L’option du maximum de reçus au baccalauréat n’a fait que générer des générations de diplômés sans compétences métier et une discréditation du travail manuel. Peut-être faudrait-il revenir à la notion de diplôme préparant des élites pour les grandes écoles. Ces grandes écoles auraient l’obligation de faire suivre régulièrement des stages en entreprises en commençant systématiquement au bas de l’échelle afin d’intégrer toutes les complexités et contraintes de la vie professionnelle à tous les niveaux. Ceci afin de revaloriser les tâches de base fondamentales.

Proposition ou idée à mettre en exergue

Le travail est devenu une marchandise comme les autres et cela ressemble à une volonté économique mais aussi politique. Cela ne semble pas répondre pas aux aspirations des travailleurs qui semblent souhaiter avoir un travail qui leur plait avec une reconnaissance appropriée, pas seulement en termes de revenus mais aussi de considération.

C’est un changement philosophique majeur dans lequel nous devrons accepter que le travail de nos enfants soit peut-être moins intellectuel que celui de leurs parents.

C’est un changement psychologique dans lequel les parents devront aussi arrêter de se projeter dans leurs enfants et leur laisser le choix de prendre leurs orientations professionnelles. C’est un changement de société où il faudra peut-être accepter une forme de décroissance économique pour aller vers une sobriété heureuse.

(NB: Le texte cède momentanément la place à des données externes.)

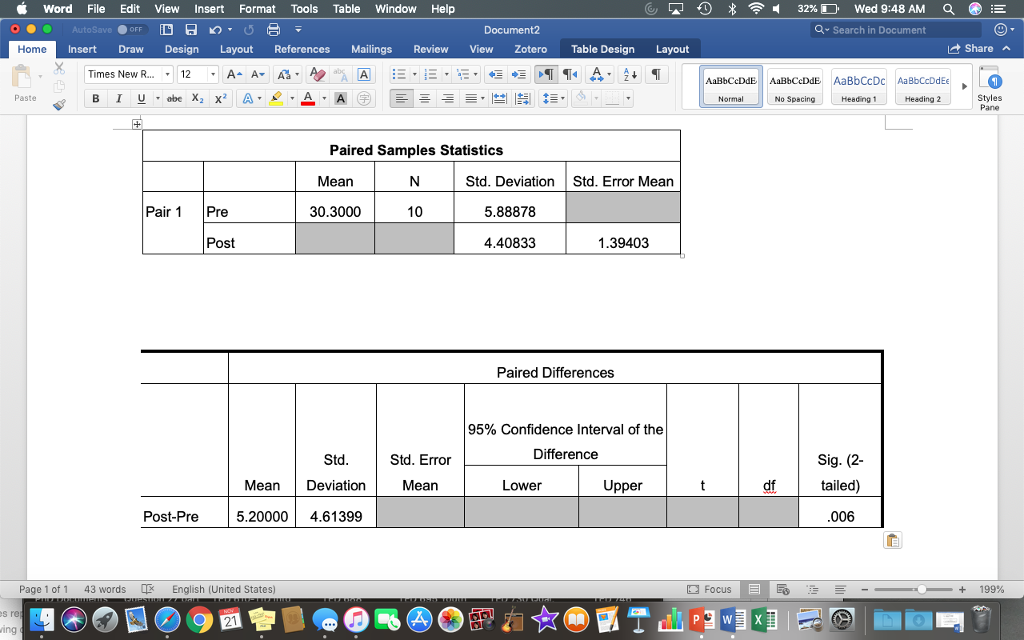Toggle underline formatting

141,98
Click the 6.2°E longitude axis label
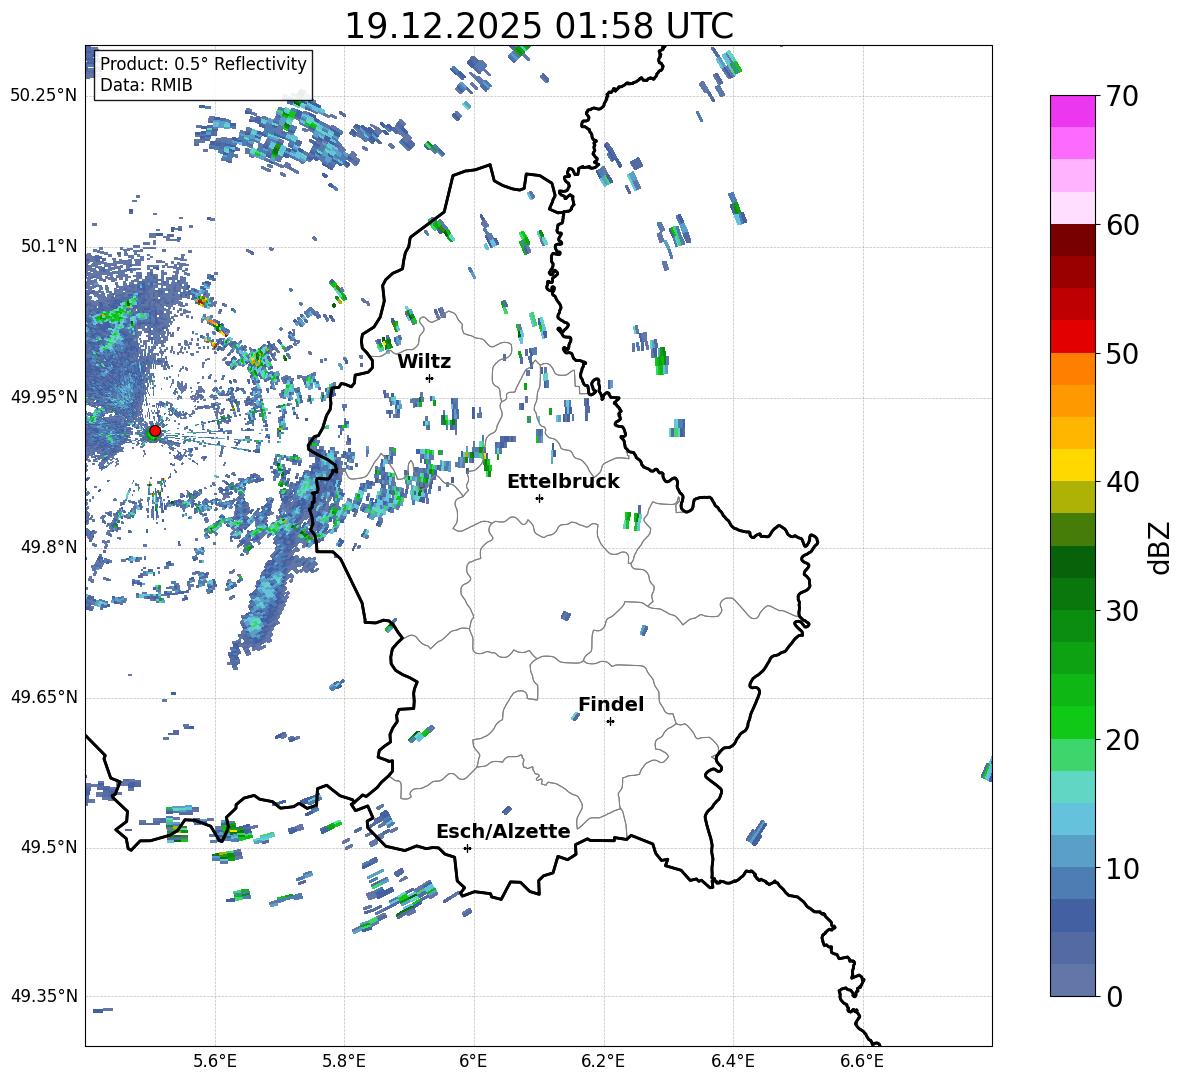Screen dimensions: 1184x1081 (603, 1060)
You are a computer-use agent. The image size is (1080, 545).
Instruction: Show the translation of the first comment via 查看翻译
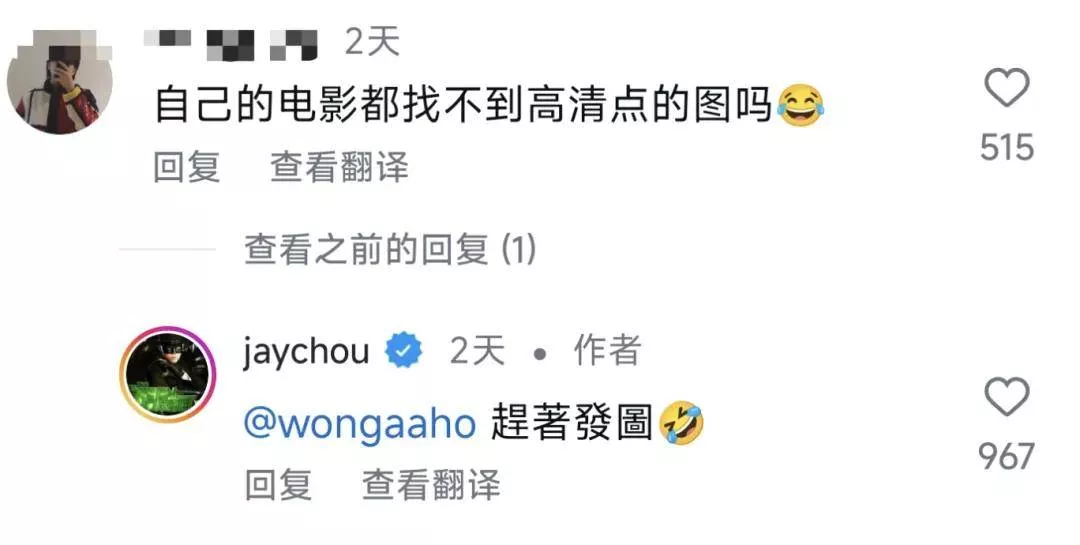click(340, 167)
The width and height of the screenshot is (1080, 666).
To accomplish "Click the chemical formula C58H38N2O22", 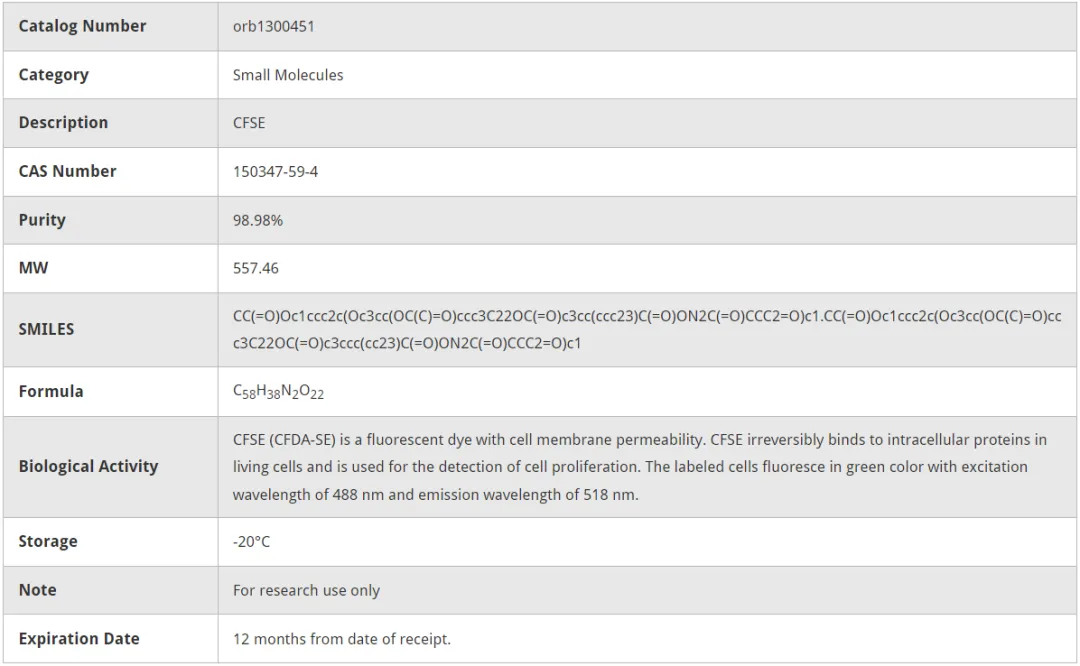I will click(x=278, y=392).
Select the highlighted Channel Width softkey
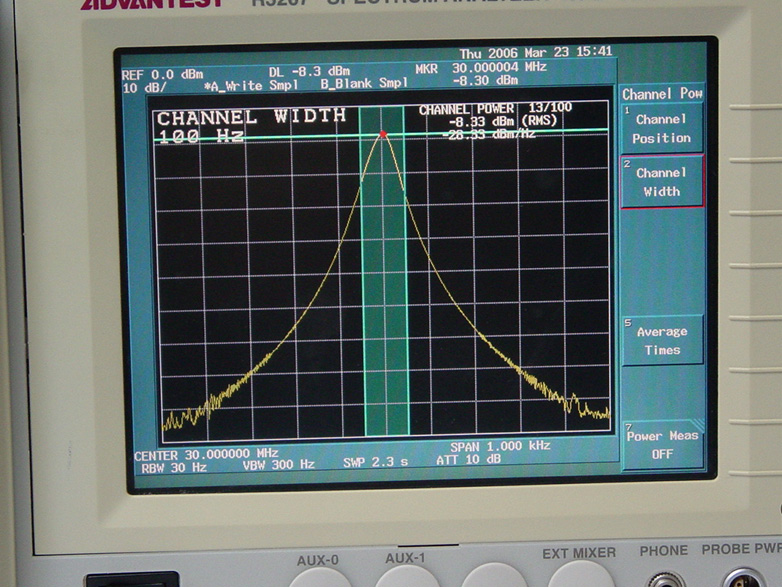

Ainsi en va-t-il en Loge. Le travail maçonnique est primordial tant pour la construction personnelle que pour l’édifice tout entier de la Loge : le salaire doit être reçu par tous. Le but de cette rétribution symbolique permet l’élévation personnelle des individus et la construction de l’édifice, le Temple, de l’accès à la perfection que nous tentons d’atteindre. Et comme le propose Pierre Rahbi, de cheminer dans la joie et dans la sobriété.